According to the artist's statement, the equation reads, "The total of the September 11 attacks plus Bin Laden minus Saddam Hussein less Weapons of Mass Destruction, to the power of the News Media, (spin), multiplied by the Iraq War and George W. Bush and divided by public fear and panic equals (unknown)." The ninth and last monitor, signifying what's unknown, displays a snowy, fuzzy clip.

 

Kumao is showing a collection of "Wired Ware" -- that is, of wearable, black garments decorated with audio-activated LEDs (light emitting diodes). Displayed on mannequins, the electrified garments are accompanied by a video showing Kumao trying on examples while offering sardonic commentary.

 

The most ambitious garment, "Monitor II," comes with an electronic-control handbag, filled with cables and batteries, and studded outside with control knobs. When activated by microphones grouped in the chest area, vertical lines of LEDs illuminate the front of the dress. In the video, Kumao describes the lighted garment as ideal for dance clubs, sports events and political demonstrations.

 

Less-successful are pigmented inkjet prints by Colin Blakely and a looping animation by Elona Van Gent.
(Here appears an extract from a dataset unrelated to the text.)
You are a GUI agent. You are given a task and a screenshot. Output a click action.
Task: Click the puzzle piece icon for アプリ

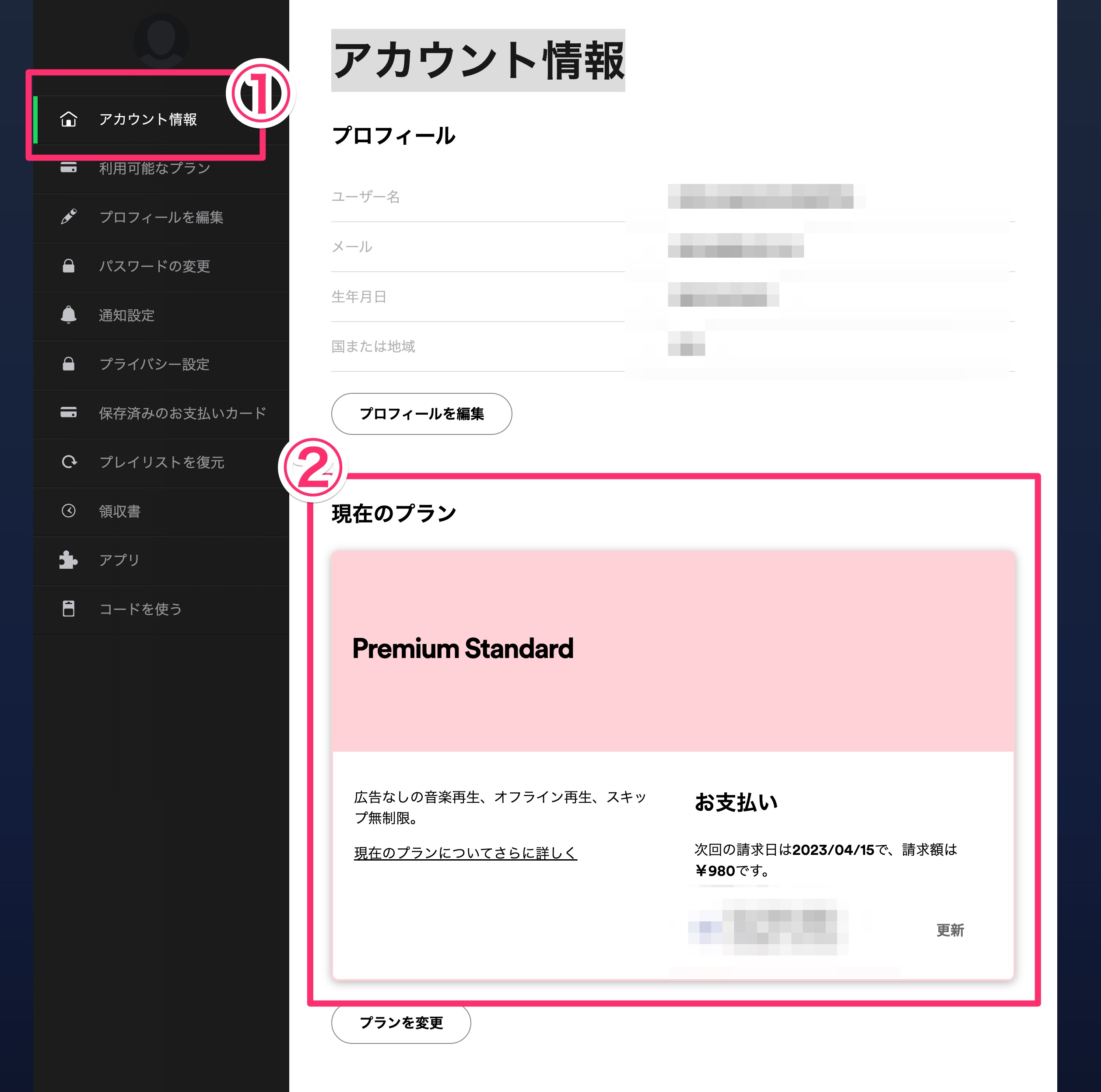coord(68,560)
Blakely's prints are manipulated, color photographs of scenes in his residential neighborhood. The manipulation consists of superimposing wispy clouds and a length of net onto portrayals of houses and trees.

 

In his statement, Blakely describes his goal as infusing these scenes "with the sense of a history, one that represents a convergence of multiple locations in time and space." Judging from titles such as "Clear Skies" and "Rain Turning to Freezing Rain Over Night," the clouds and nets reference satellite weather reports. But the metaphor fails to generate compelling art.

 

In Van Gent's animation "Fallen," a gremlin-like figure tumbles repeatedly from the top to the bottom of a blank, empty screen. The repeated action, presumably meant as a statement about futility, in reality is a sleeping pill. Further, "Fallen" shares basement gallery space with Michael Rodemer's "Verdun and the Like," an anti-war assemblage that positions presence-activated, red and blue LEDs on opposite sides of a "trench." Yet during a recent visit, "Verdun" was not functioning.

 

Thus, "Technology and Imagination" suffers from certain technological and imagination-based flaws. But these are forgivable. It's in the nature of experimental art, after all, to sometimes succeed, sometimes fail. Gallery Project, a showcase for experimentation, performs invaluable cultural service. If often uneven, the facility's exhibits should not be missed.